Implementation:Datajuicer Data juicer VideoMotionScoreFilter
| Knowledge Sources | |
|---|---|
| Domains | Data_Quality, Filtering |
| Last Updated | 2026-02-14 16:00 GMT |
Overview
Concrete tool for filtering data samples based on video motion score (OpenCV) provided by Data-Juicer.
Description
VideoMotionScoreFilter is a filter operator that keeps samples where the average video motion magnitude falls within a specified range. It extends Filter and uses the two-phase compute_stats/process pattern. It opens videos with OpenCV's VideoCapture, samples frames at a configurable FPS, computes dense optical flow between consecutive frames using Farneback's algorithm with configurable parameters (pyr_scale, levels, winsize, etc.), and averages the flow magnitude across all frame pairs. Supports optional relative normalization against frame diagonal length. Caches results under video_motion_score. Can optionally output the optical flow data. Marked as UNFORKABLE due to OpenCV constraints. Serves as the parent class for the RAFT and ptlflow variants.
Usage
Import when filtering based on video motion score. Configure in YAML or Python.
Code Reference
Source Location
- Repository: Datajuicer_Data_juicer
- File: data_juicer/ops/filter/video_motion_score_filter.py
Signature
@OPERATORS.register_module("video_motion_score_filter")

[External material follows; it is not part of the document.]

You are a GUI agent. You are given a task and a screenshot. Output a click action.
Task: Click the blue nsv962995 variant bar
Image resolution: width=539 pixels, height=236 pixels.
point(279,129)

class VideoMotionScoreFilter(Filter):
def __init__(self, min_score: float = 0.25, max_score: float = sys.float_info.max, frame_field: Optional[str] = None, sampling_fps: PositiveFloat = 2, size: Union[PositiveInt, Tuple[PositiveInt], Tuple[PositiveInt, PositiveInt], None] = None, max_size: Optional[PositiveInt] = None, divisible: PositiveInt = 1, relative: bool = False, any_or_all: str = "any", if_output_optical_flow: bool = False, optical_flow_key: str = MetaKeys.video_optical_flow, *args, **kwargs):
Import
from data_juicer.ops.filter.video_motion_score_filter import VideoMotionScoreFilter
I/O Contract
Inputs
| Name | Type | Required | Description |
|---|---|---|---|
| min_score | float | No | Minimum motion score (default: 0.25) |
| max_score | float | No | Maximum motion score (default: sys.float_info.max) |
| sampling_fps | PositiveFloat | No | Sampling rate in frames per second (default: 2) |
| size | Union[int, tuple, None] | No | Resize frames before computing flow (default: None) |
| relative | bool | No | Normalize flow relative to frame diagonal (default: False) |
| any_or_all | str | No | Keep strategy: "any" or "all" (default: "any") |
| if_output_optical_flow | bool | No | Output computed optical flows to metas (default: False) |
Outputs
| Name | Type | Description |
|---|---|---|
| samples | Dict | Filtered samples with video_motion_score stat computed |
Usage Examples
YAML Configuration
process:
- video_motion_score_filter:
min_score: 0.25
sampling_fps: 2
Python API
from data_juicer.ops.filter.video_motion_score_filter import VideoMotionScoreFilter
op = VideoMotionScoreFilter(min_score=0.25, sampling_fps=2)